Skipping all pictures, please restate word for word the lines from the one that contains "Task: Click the Open Perspective icon" through the last line of the entries.

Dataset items
+++

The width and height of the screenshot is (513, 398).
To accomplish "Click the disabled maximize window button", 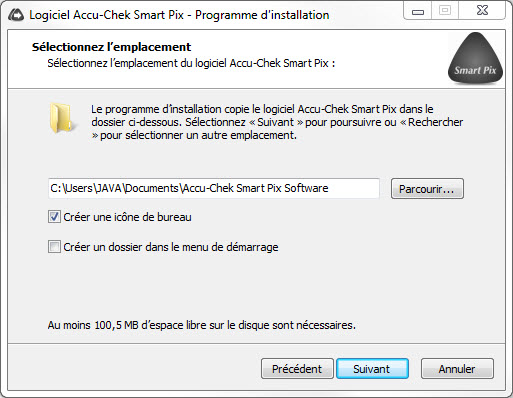I will coord(445,11).
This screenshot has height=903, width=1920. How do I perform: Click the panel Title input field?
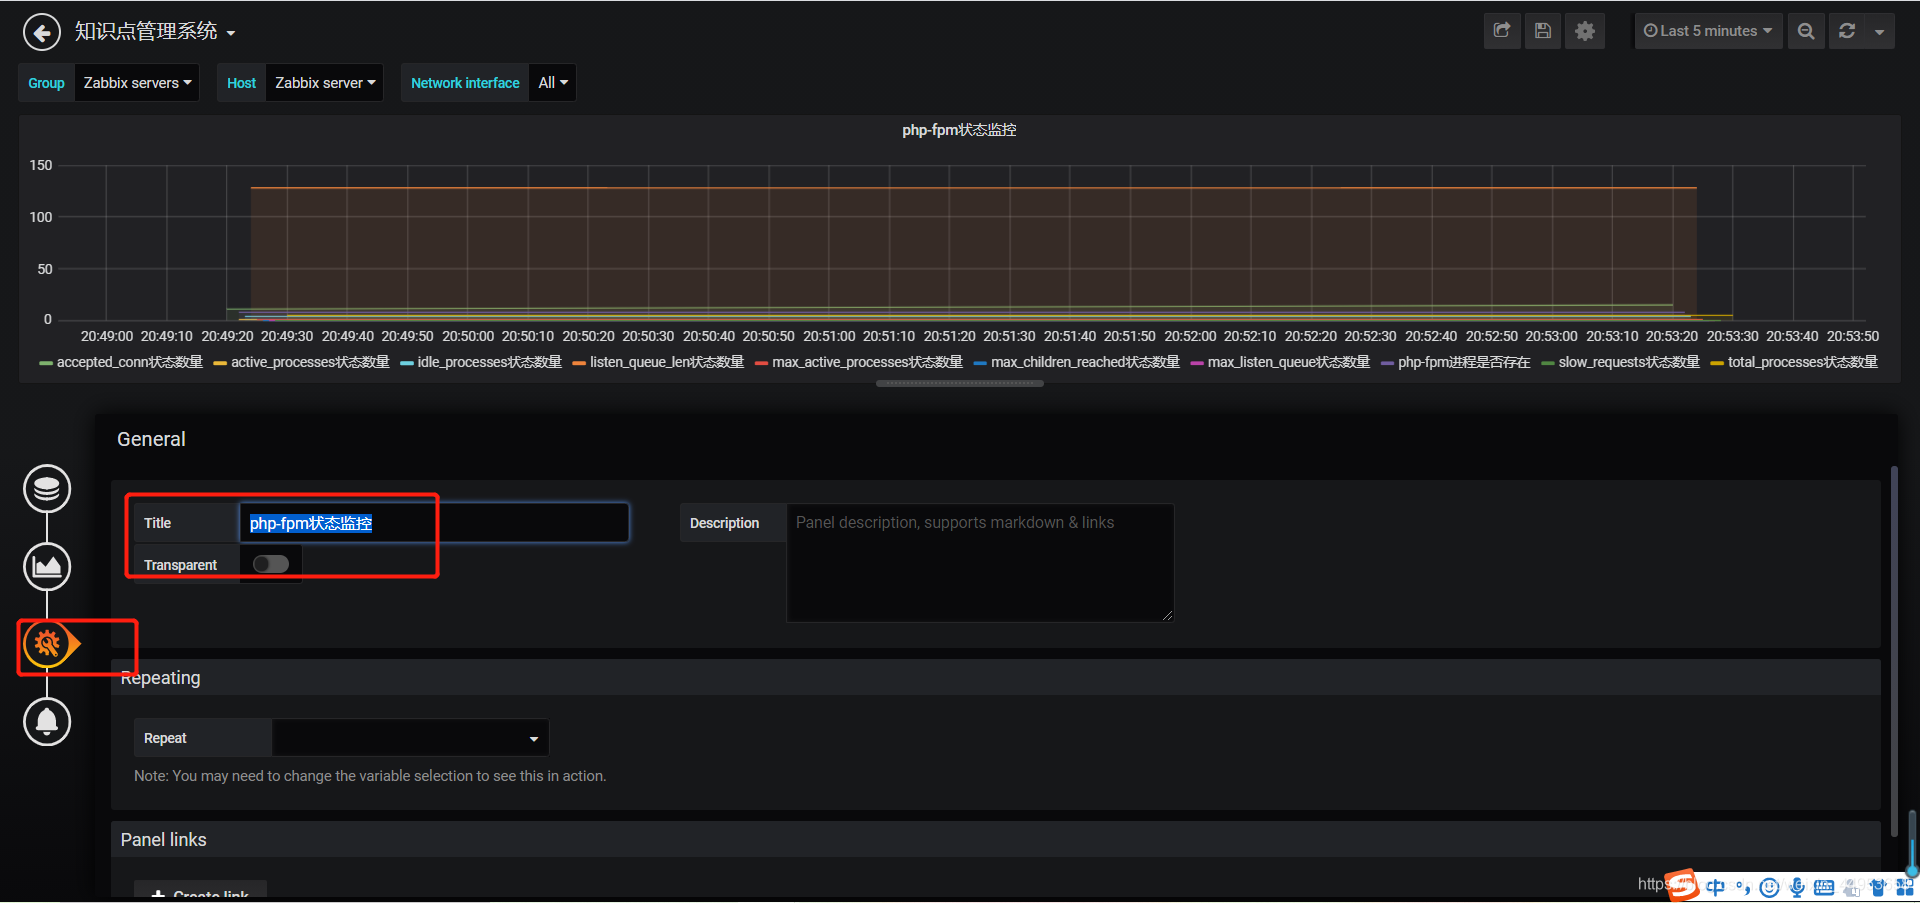[434, 523]
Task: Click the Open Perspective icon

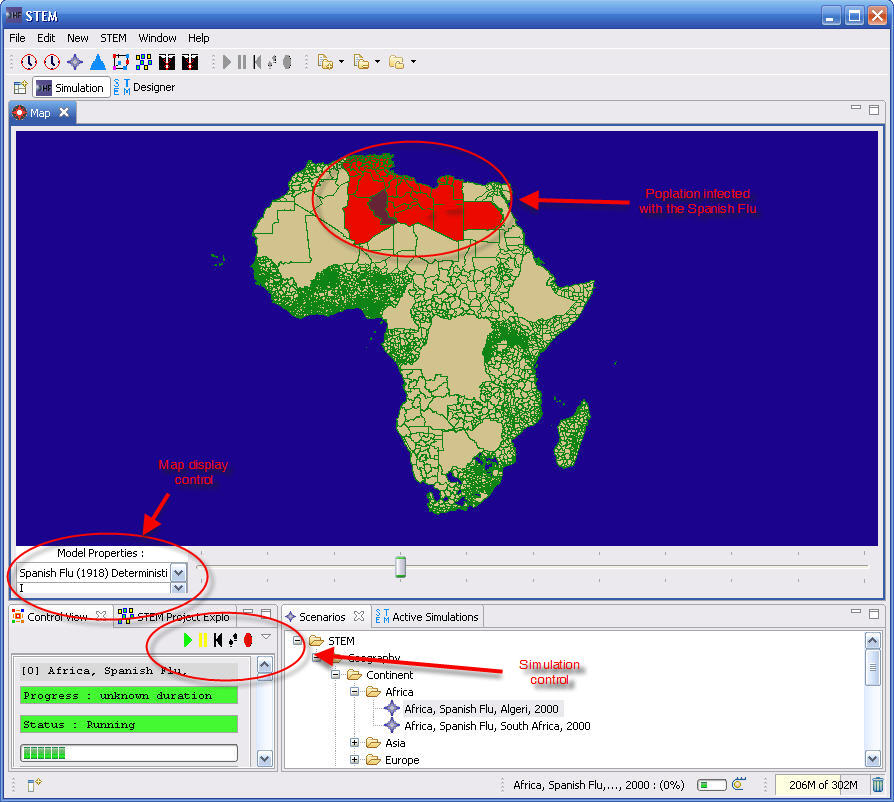Action: click(x=20, y=88)
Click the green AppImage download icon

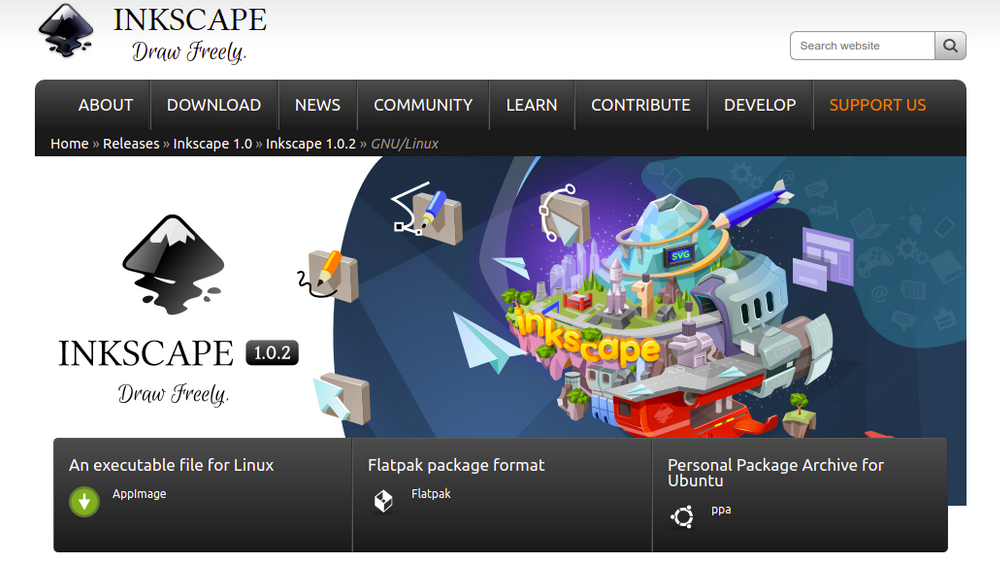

+++

Answer area:
Task: Click the Open Perspective icon

Action: click(x=20, y=88)
Click the green AppImage download icon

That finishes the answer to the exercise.